Filter these entries down to the lines that hold the word "chevron", and show each of them.

Stored records
↓↓↓
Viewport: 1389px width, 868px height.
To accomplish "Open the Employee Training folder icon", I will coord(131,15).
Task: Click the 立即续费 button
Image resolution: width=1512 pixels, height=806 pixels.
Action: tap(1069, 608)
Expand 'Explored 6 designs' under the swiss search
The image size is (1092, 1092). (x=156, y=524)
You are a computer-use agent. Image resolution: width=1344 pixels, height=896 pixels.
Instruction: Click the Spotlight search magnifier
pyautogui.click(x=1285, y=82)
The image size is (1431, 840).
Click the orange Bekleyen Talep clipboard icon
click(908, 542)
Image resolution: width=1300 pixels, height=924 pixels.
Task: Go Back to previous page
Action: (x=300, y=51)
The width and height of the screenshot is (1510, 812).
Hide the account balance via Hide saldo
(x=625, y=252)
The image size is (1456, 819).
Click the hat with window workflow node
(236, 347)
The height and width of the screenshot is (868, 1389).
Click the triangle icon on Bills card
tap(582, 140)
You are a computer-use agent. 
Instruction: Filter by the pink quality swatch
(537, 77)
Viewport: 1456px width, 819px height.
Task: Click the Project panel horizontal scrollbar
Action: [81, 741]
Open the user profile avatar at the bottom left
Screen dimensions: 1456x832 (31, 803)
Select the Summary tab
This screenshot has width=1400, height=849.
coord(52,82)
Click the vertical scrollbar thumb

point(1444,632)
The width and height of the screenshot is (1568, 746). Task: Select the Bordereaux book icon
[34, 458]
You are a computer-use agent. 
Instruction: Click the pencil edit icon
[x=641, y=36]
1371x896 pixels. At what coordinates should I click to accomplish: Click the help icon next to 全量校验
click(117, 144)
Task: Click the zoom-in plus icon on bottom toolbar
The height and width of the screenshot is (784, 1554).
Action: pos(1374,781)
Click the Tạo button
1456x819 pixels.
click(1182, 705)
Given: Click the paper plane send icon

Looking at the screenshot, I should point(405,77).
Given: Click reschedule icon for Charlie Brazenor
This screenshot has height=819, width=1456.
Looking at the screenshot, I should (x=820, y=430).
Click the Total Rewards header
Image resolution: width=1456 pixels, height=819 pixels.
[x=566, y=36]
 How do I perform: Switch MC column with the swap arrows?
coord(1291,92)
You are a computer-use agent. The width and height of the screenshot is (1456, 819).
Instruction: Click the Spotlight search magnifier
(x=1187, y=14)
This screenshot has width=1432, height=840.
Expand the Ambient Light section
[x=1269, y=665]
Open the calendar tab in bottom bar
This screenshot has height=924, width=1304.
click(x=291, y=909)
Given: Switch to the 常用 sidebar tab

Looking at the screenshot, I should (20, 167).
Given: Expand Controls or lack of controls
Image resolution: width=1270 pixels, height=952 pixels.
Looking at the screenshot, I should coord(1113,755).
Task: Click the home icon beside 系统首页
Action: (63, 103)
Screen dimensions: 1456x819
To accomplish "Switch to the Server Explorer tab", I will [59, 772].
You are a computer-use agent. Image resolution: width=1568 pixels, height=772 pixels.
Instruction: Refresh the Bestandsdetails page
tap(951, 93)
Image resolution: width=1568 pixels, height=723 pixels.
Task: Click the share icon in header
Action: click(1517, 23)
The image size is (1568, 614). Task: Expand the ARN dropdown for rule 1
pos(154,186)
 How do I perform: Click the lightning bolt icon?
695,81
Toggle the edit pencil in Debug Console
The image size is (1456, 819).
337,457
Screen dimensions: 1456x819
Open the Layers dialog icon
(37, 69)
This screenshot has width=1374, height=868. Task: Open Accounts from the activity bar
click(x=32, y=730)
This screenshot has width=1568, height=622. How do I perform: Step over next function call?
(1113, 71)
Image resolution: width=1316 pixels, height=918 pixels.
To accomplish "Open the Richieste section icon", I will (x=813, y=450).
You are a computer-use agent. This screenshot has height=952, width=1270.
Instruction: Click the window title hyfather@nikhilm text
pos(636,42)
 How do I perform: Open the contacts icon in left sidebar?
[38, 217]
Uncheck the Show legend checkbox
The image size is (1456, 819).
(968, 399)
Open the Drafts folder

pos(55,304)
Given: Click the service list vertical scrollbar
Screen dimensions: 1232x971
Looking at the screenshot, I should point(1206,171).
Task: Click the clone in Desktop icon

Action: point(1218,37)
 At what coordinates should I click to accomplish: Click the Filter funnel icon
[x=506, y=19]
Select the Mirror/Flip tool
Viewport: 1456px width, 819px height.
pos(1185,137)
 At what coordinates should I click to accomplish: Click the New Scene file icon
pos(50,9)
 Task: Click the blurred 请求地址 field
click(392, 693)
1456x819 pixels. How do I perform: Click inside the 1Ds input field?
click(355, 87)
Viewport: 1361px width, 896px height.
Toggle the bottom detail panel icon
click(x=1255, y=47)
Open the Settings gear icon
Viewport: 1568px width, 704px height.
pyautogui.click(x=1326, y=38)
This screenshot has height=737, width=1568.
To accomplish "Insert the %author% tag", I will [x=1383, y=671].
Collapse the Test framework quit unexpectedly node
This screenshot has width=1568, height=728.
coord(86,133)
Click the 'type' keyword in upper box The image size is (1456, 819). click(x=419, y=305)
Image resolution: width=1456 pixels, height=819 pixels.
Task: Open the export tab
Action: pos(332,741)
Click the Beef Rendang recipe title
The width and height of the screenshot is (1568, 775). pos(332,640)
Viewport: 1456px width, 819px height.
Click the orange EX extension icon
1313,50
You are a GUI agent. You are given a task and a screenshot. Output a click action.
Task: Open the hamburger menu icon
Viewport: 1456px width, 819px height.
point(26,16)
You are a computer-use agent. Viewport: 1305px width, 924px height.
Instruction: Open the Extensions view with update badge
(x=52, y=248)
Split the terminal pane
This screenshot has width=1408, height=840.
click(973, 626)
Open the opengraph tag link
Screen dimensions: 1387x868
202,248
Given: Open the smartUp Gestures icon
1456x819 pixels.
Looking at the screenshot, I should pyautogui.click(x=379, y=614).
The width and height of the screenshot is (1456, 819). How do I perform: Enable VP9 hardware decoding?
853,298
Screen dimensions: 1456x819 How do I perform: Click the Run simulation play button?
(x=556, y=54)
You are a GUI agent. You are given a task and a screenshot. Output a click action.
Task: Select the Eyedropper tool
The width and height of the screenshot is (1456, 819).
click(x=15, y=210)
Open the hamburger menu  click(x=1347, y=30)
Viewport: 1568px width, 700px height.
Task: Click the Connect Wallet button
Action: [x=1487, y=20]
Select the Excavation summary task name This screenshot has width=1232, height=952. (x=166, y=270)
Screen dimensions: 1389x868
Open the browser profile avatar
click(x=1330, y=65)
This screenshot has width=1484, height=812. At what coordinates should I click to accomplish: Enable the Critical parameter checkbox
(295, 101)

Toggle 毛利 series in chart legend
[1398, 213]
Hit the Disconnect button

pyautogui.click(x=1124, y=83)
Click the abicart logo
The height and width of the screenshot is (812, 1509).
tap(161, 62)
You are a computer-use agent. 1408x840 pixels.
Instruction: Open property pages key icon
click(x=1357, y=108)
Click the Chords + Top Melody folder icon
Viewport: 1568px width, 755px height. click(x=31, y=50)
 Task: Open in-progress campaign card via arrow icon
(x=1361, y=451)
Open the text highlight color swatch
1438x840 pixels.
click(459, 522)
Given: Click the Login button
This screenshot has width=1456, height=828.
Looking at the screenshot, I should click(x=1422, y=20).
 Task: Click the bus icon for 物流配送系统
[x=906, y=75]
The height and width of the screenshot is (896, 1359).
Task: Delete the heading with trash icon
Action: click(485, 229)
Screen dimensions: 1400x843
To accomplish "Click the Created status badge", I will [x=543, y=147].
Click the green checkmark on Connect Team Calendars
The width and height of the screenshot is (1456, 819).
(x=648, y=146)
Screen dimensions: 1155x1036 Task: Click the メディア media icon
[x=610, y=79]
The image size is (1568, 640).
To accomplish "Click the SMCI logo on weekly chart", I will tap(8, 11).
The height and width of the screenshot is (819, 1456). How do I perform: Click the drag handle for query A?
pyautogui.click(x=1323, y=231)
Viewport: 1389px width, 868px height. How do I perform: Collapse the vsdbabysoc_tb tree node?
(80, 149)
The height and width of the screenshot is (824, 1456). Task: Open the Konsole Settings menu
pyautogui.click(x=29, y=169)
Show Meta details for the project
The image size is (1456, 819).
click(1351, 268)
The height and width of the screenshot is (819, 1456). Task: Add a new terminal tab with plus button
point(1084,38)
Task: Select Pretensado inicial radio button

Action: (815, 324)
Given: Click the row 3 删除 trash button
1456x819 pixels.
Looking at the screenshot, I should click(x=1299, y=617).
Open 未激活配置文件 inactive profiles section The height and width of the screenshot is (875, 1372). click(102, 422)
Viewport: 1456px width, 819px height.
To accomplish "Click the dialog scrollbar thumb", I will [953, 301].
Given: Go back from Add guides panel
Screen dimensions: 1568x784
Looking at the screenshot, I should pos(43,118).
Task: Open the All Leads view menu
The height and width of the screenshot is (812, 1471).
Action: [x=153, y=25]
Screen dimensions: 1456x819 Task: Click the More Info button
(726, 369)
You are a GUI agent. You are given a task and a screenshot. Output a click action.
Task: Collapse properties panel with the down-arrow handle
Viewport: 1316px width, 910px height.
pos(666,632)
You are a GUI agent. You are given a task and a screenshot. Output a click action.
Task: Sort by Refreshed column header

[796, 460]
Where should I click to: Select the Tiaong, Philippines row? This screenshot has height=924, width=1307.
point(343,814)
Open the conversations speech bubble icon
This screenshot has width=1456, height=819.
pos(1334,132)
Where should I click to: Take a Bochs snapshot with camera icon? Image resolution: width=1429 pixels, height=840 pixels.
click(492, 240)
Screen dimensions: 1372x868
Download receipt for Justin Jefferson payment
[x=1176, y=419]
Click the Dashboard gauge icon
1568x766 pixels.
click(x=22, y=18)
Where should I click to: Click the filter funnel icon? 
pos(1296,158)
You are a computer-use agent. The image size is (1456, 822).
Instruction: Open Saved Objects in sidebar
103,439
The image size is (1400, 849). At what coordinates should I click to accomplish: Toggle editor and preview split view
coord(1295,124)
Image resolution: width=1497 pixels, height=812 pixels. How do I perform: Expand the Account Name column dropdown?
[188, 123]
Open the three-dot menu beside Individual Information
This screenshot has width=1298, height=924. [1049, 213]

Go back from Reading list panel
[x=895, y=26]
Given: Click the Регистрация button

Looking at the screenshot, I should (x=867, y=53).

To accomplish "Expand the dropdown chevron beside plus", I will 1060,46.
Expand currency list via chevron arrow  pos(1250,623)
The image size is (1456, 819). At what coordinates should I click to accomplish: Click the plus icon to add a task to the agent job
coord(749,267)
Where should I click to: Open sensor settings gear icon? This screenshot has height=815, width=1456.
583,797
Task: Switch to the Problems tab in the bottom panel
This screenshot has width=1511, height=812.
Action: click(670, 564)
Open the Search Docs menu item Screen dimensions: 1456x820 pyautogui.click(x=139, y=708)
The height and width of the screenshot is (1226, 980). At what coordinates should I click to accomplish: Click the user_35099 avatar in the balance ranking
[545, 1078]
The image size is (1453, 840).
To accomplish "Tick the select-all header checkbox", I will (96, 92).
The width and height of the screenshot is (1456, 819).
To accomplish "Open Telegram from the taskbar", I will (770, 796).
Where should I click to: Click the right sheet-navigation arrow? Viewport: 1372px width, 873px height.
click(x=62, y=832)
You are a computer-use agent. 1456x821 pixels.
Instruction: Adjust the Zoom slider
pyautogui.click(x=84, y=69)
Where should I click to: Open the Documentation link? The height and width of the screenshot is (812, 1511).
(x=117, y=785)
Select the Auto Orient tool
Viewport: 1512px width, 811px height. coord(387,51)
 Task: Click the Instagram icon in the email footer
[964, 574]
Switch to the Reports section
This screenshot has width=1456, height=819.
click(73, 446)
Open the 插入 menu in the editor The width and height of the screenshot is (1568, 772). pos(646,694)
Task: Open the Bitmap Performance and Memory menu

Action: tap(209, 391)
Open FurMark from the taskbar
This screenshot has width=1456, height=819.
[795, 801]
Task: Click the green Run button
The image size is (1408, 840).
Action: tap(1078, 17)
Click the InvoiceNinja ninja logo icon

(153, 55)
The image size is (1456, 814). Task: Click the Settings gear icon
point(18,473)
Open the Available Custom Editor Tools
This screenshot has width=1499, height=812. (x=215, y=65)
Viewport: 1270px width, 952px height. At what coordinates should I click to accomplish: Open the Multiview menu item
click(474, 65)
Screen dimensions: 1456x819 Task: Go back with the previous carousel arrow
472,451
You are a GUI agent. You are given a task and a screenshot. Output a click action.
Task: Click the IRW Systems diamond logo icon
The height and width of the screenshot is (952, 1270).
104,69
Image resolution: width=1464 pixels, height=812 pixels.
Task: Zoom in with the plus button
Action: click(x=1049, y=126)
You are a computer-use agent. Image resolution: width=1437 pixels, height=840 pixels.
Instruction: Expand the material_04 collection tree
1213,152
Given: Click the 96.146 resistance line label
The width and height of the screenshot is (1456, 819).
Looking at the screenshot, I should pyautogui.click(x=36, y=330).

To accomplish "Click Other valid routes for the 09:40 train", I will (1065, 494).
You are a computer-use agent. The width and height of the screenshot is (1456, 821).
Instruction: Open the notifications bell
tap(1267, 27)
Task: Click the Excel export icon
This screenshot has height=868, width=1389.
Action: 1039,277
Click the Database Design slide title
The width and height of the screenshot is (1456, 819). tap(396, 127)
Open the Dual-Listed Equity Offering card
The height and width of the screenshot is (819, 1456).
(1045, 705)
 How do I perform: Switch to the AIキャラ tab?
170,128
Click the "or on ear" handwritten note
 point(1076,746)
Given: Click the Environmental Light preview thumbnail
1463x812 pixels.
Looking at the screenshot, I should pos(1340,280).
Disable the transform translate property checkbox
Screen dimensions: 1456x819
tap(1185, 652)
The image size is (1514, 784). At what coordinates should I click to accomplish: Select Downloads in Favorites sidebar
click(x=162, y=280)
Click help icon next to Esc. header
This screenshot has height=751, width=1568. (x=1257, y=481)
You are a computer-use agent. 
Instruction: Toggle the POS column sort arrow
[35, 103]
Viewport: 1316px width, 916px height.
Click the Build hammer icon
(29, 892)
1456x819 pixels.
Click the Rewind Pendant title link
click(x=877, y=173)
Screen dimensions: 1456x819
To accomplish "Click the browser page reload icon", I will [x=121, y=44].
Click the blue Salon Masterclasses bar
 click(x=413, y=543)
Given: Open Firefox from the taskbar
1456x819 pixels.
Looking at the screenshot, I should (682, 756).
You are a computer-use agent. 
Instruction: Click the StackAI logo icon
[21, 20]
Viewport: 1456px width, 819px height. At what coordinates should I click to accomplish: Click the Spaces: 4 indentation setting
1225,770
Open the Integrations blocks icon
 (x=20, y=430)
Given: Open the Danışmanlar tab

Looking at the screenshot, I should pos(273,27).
↑↑↑
● EXERCISE SOLUTION:
To accomplish "Expand the dropdown chevron beside plus", I will 1060,46.
Expand currency list via chevron arrow  pos(1250,623)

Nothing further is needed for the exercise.